Zwischen den Fronten

Dabei hat es gerade in den vergangenen Jahren viele Attentate auf Christen gegeben, vor allem in islamisch geprägten Staaten: Morde in Pakistan – darunter ein gezieltes Attentat auf den einzigen christlichen Minister -, Attacken gegen eine katholische Kirche in Bagdad mit 50 Toten, Ausschreitungen gegen koptische Christen in Ägypten mit Dutzenden von Toten und regelrechte Treibjagden auf Christen im indischen Bundesstaat Orissa, wo die Zahl der Opfer im mindestens vierstelligen Bereich liegen soll.

Dazu kommen körperliche und seelische Gewalt – bis hin zu Todesurteilen – gegen Muslime, die zum Christentum übertreten wollen; gerade Pakistan mit seinem „Antigotteslästerungsgesetz“ tut sich darin hervor. Dazu kommen kollektive, alltägliche Diskriminierungen und die Vertreibung ganzer christlicher Gemeinschaften in den meisten Ländern des Nahen und Mittleren Ostens – zum Beispiel die Attacken auf die Chaldäer im Irak, also auf eine christliche Minderheit, die seit fast 2000 Jahren dort fest verwurzelt ist.

Und palästinensische Christen leiden – als ethnische Araber – tagtäglich unter den Schikanen der Israelis. In den muslimisch „aufgerüsteten“ Palästinensergebieten aber haben sie auch keine Heimat mehr. Sie stehen zwischen den Fronten. Im Nahen und Mittleren Osten, so resümierte Benedikt, nachdem er bei einer Synode im Herbst 2010 die in Rom versammelten Ortsbischöfe zwei Wochen lang hatte erzählen hören, seien Christen eine winzige, aber „die am meisten bedrängte und gequälte Minderheit“.
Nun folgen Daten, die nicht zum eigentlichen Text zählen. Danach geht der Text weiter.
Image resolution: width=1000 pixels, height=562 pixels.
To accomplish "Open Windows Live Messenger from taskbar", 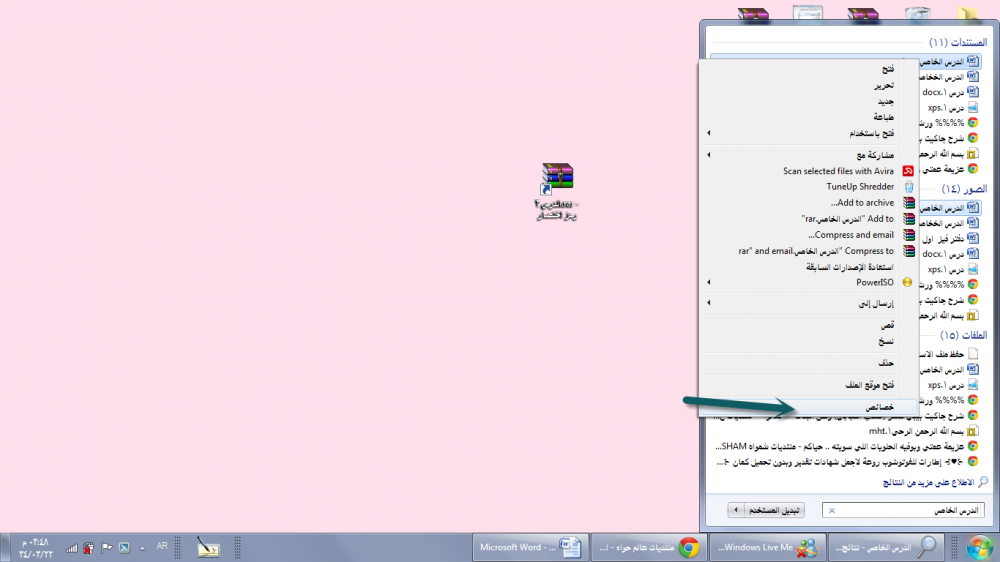I will tap(764, 547).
Politische Kolonne des Westens

Viel aber spricht dafür, dass sie das nicht ihres Glaubens wegen sind, sondern weil ein aufstrebender, aber in sich gärender, brausender, seiner eigenen Richtung nicht sicherer Islam zunächst alles „Störende“ aus dem Weg zu räumen versucht. Das „Antiblasphemiegesetz“ wird in Pakistan nicht nur gegen Christen eingesetzt, sondern genauso gegen die Ahmadiyya, eine friedfertige, aber nicht orthodoxe Glaubensgruppe innerhalb des Islams.
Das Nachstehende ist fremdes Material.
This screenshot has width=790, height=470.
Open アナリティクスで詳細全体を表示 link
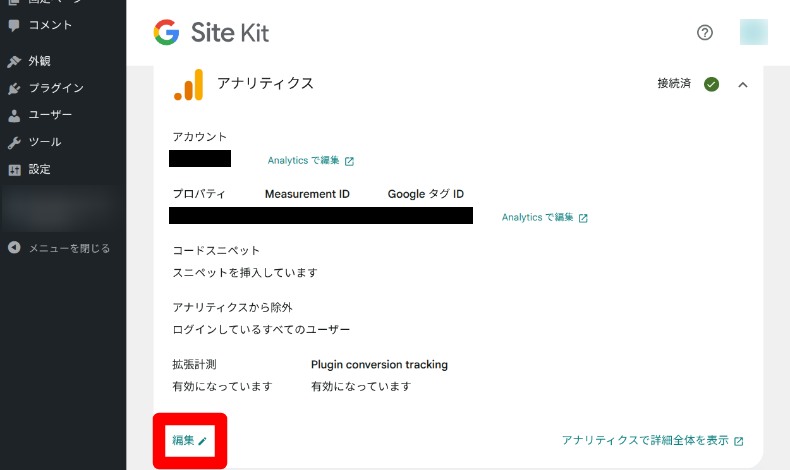tap(652, 440)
Nur finden Christen, sofern ihre Fälle so bekannt werden wie jener der zum Tode verurteilten Landarbeiterin Asia Bibi, im Westen mehr Fürsprecher und Publizität als die Angehörigen einer kleinen innerislamischen Bewegung. In Ägypten – und nicht nur dort – durchdringen sich soziale, wirtschaftliche und religiöse Motive, so dass von einer „Christenverfolgung“ nur eingeschränkt gesprochen werden kann.
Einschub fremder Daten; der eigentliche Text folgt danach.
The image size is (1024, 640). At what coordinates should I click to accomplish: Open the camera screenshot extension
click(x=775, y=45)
Die kleine koptische Minderheit sieht sich auch deshalb angegriffen – von anderen Ägyptern, die eben Muslime sind -, weil sie tendenziell in höherem Wohlstand lebt und ihr gesellschaftlich-ökonomisches Gewicht deutlich über ihrem Bevölkerungsanteil liegt. Anderswo – im Irak vor allem – gelten Christen als politische Kolonne des Westens im Allgemeinen oder der Vereinigten Staaten im Besonderen; als solche werden diese Gruppen zu Opfern politischer, paramilitärischer, terroristischer Gewalt.

Bemühen um den heiklen katholisch-islamischen Dialog

Die Anschläge auf Kirchen gelten dann nicht der Kirche als solcher, sondern zielen in zynischer Logik auf Effizienz ab. Wer Versammlungsräume attackiert, trifft auch die Versammelten in großer Menge – besonders wie jetzt in Nigeria am Weihnachtsfest. Die sprachliche Vorsicht des Papstes – bei aller Entschiedenheit im Protest und allen diplomatischen Gesprächsversuchen – erklärt sich auch aus dem Bemühen, den immer heiklen katholisch-islamischen Dialog nicht abreißen zu lassen und die positiven Ansätze einiger Hundert islamischer Theologen nicht an den Mauern politischer Ideologie scheitern zu lassen.

Im Religionsfrieden sieht Benedikt eine entscheidende Grundlage für den Weltfrieden. Wie bedroht diese Grundlage ist, hat der Papst im Januar 2011 erfahren, als er gegen das Neujahrsmassaker an Kopten in Alexandria protestierte und Religionsfreiheit einforderte. Da ließ die Kairoer Al-Azhar-Universität, mit deren Theologen sich vatikanische Experten zuvor zweimal im Jahr zum gelehrten Dialog getroffen hatten, dem Papst in ganz unerwartet brüsker Weise ausrichten, er möge seine „islamkritischen Äußerungen“ sein lassen. Seither herrscht Funkstille zwischen dem Vatikan und der höchsten Lehrautorität des sunnitischen Islams.